Çocuğunu birine emanet etmek çok önemli bir konu. O kişiye güvenmeliyim. O kişinin benim çocuklarıma zarar vermeyeceğini bilmeliyim. Fakat birinden böyle bir yardım talep ettiğinde ona borçlu kalmış da oluyorsun. Bizim gibi toplumlarda işler hep sırtımı kaşı ki sırtını kaşıyayım sistemi üzerine kurulu. Bugün sen bana yardım edersen ben de sana yardım ederim düşünce biçimi ile yaşıyoruz. Bu bizim normalimiz. Zorda kalırsak bize yardımcı olacak insanların varlığı bizi rahatlatıyor. Bunu yadırgamıyoruz. Bu çok normal bir durum bizim için. Peki ya arkadaşı olduğu halde bir insan neden çocuğunu arkadaşına bakmasını istemez yada isteyemez?

Boyumuzdan büyük işler konusu devreye giriyor. Büyük şehirlerde yaşamak başedilmesi gereken yeni sorunlar çıkarttı karşımıza. Bildiğimiz formüllerin geçersiz olduğu yeni bir evrendeyiz. Burada fizik kuralları bizim bildiğimiz evrendeki gibi değil. Arkadaşına bile güvenemediğin bir ortam. Biz geçiş kuşağıyız. Hafızamızda hala geçmiş günlerin bilgileri mevcut. Bizim çocuklarımız bilemedin torunlarımız için bu alışkanlıklar sadece kitaplardan okudukları, filmlerden izledikleri şeylerden ibaret olacak.

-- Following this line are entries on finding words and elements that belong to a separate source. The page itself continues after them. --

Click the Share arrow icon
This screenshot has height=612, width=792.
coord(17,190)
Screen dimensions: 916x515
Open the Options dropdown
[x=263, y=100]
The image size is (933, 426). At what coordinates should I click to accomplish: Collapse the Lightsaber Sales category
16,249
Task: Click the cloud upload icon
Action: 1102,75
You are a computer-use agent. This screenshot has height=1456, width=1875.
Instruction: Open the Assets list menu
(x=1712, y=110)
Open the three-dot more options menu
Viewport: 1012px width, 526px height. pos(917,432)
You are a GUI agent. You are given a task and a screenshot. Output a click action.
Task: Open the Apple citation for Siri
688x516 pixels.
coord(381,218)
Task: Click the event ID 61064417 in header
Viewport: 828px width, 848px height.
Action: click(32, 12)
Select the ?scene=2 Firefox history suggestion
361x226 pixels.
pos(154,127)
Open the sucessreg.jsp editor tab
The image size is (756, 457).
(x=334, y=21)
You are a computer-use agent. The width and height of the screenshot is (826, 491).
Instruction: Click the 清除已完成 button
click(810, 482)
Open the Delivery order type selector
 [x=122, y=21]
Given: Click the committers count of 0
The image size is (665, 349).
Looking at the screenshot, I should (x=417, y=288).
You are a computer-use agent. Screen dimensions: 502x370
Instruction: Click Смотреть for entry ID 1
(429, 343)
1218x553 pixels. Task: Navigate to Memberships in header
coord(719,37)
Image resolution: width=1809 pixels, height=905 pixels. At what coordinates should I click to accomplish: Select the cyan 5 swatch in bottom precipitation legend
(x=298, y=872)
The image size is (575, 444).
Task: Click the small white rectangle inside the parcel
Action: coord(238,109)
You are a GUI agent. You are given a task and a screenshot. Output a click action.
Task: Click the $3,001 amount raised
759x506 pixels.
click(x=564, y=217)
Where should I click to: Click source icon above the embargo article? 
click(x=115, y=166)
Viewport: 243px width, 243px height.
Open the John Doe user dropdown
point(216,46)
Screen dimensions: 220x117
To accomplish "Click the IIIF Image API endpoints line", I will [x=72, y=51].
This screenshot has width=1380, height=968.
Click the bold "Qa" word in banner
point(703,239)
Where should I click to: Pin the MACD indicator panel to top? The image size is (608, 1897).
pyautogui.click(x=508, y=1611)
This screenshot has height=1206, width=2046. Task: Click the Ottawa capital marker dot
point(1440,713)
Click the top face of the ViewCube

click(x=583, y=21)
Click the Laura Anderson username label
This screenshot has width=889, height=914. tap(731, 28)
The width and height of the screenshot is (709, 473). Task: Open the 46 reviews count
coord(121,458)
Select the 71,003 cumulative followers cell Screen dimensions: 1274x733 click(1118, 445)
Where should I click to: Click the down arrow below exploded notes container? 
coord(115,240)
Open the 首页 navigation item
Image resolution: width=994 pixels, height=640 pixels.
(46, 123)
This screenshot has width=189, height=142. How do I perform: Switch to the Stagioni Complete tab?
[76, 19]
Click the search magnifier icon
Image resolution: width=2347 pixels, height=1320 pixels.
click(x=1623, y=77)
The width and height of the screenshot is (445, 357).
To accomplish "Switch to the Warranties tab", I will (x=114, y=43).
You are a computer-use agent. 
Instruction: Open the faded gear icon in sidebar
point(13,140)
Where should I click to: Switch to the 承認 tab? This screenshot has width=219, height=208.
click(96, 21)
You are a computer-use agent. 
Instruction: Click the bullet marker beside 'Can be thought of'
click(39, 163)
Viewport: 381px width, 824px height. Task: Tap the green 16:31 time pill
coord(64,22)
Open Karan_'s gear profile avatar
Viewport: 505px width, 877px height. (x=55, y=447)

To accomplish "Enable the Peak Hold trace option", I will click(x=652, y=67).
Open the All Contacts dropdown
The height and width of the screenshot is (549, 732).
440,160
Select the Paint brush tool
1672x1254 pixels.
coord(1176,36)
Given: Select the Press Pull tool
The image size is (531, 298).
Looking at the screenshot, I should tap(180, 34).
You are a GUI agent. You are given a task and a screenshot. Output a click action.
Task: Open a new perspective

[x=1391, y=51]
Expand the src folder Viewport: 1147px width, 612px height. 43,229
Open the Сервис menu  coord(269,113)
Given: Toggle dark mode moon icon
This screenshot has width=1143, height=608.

Uzun lafın kısası bu problem doğu/batı konusu değil şehirleşme konusu.

ESKİ TÜRKİYE/YENİ TÜRKİYE

Ben çocukken bu ilişkiler daha da sıcaktı. Yani bir komşuya çocuk emanet etmek o kadar sıradan ve normaldi ki. Zaman değişti artık komşularımızla ilişkilerimiz daha resmi. Artık bir komşuma çocuk bırakmayı düşünemiyorum. Toplumsal ilişkilerimiz şehirleşme ile birlikte çok değişti. Eskiden bizden bir kuşak öncesi için normal olan şeyler bizim kuşak için normal değil artık. Bir sonraki nesil için de bugün yaptıklarımız yadırganacak. İşte sosyolojideki özne yapı sorunu burada kendisini ortaya çıkarıyor. İçine doğduğumuz toplumun belli normları var ve bizler bu normları içselleştirerek yaşıyoruz. Fakat zamanla bir kuşak içinde bile normlar dahi değişebiliyor. Bunu komşuluk, arkadaşlık, akrabalık ilişkilerinde çok kolay görebiliyoruz. Yani her şey değişiyor ve bizler de bu değişimlere adapte olmak için çabalıyoruz. 

DEĞİŞİM KAÇINILMAZ

Bazı değişimler evrimsel olarak gerçekleşiyor. Yani koşullar bize ne yaşayacağımızı, değerlerimizin nasıl dönüşeceğini, normlarımızın nasıl farklılaşabileceğini dayatıyor. Yani değişimi bireysel olarak engelleyebilmemiz mümkün değil. Tüm toplum değişirken sen eskisi gibi davranmaya çalışsan da uyumsuzluk yaşaman kaçınılmaz. 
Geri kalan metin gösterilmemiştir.